→ Page text:
INDEPENDENT NEWS

On Why The Public Doesn’t Always Do What Its Told, Even In 24 Different Languages

Published: Wed 3 Mar 2021 04:06 PM
Today we were told that the Covid vaccines available to New Zealand are both halal and kosher. Good to know. And good to officially recognise that we’re no longer living in a monoculture. Reportedly, the government is putting its Covid messages in 24 different languages on its website. Yet according to its critics that’s not enough. Supposedly, we could have avoided the need for the latest lockdowns entirely if only the government had shown better communications skills. If only the government had put its Covid public service messages on TikTok, then everything might have been OK.
This belief in the public’s willingness to absorb and obey whatever government advises it to do would be touching – or frightening – if it were true. The truth, as Paul Simon said long ago, is that people routinely hear what they want to hear and disregard the rest. In my experience people have quite a high “tune out, drop out” rate whenever government starts telling them to do anything. Chances are, if Ashley Bloomfield had turned up on TikTok with his cap on backwards to tell everyone to stay cool and stay home yo, he might well have been accused of trying to be down with the kids, even before he started dancing. Besides, the case that triggered the latest lockdown was 21 years old. Not exactly Tik Tok’s prime audience.
This expectation that government is the source – and the solution – to all of our Covid anxieties says a lot about the nation. In our version of the nanny state, the state is responsible for getting all of us nannies across to the other side of the street. Nowhere has that dependence been clearer than in the tourism sector. Yesterday, Tourism Minister Stuart Nash visited Glacierland on the West Coast, and got an earful:
The meeting did not go quite as Rob Jewell from Fox Glacier Guiding expected - about 97 percent of his business is usually focused on international visitors. "I actually arrived with high expectations that the tourism minister had taken that time to come and travel all the way down to Glacier country and that he would have something for us very tangible in terms of support but unfortunately he's come down here, he said the main purpose of his visit was to listen and there wasn't anything forthcoming so ... he's left and we're empty handed and there's no additional support at this point. Disappointed."
He thought 12 months into the pandemic the government would be on top of things.
Yeah right. That’s the sturdy sense of independence for which Coasters are famous. Nash was being expected to magically produce – for the foreseeable future - a replacement for 97% of a business formerly dependent on international tourists who won’t be coming back in comparable numbers for the best part of a decade. That’s why Nash was also gently saying this yesterday :
“It is time to have that very difficult discussion with your bankers, your employers, your creditors and your community because we cannot save every business.”

→ Exercise requirements:
1. List every person the column mentions by name.
2. Copy the column word for word, between "This belief in" and "Tok’s prime audience.", inclusive.
3. Answer these from the column:
(a) In how many languages is the government putting its Covid messages on its website?
(b) How old was the case that triggered the latest lockdown?
(c) What share of Rob Jewell's business is usually focused on international visitors?
The material that comes next is from a separate source, not from the column.

→ Dataset content:
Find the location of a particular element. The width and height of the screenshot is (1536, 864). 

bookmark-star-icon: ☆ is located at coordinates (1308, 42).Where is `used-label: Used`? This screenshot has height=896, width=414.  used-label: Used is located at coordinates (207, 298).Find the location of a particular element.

→ Results:
1. Ashley Bloomfield, Paul Simon, Stuart Nash, Rob Jewell

2.
This belief in the public’s willingness to absorb and obey whatever government advises it to do would be touching – or frightening – if it were true. The truth, as Paul Simon said long ago, is that people routinely hear what they want to hear and disregard the rest. In my experience people have quite a high “tune out, drop out” rate whenever government starts telling them to do anything. Chances are, if Ashley Bloomfield had turned up on TikTok with his cap on backwards to tell everyone to stay cool and stay home yo, he might well have been accused of trying to be down with the kids, even before he started dancing. Besides, the case that triggered the latest lockdown was 21 years old. Not exactly Tik Tok’s prime audience.

3.
(a) 24
(b) 21 years old
(c) About 97 percent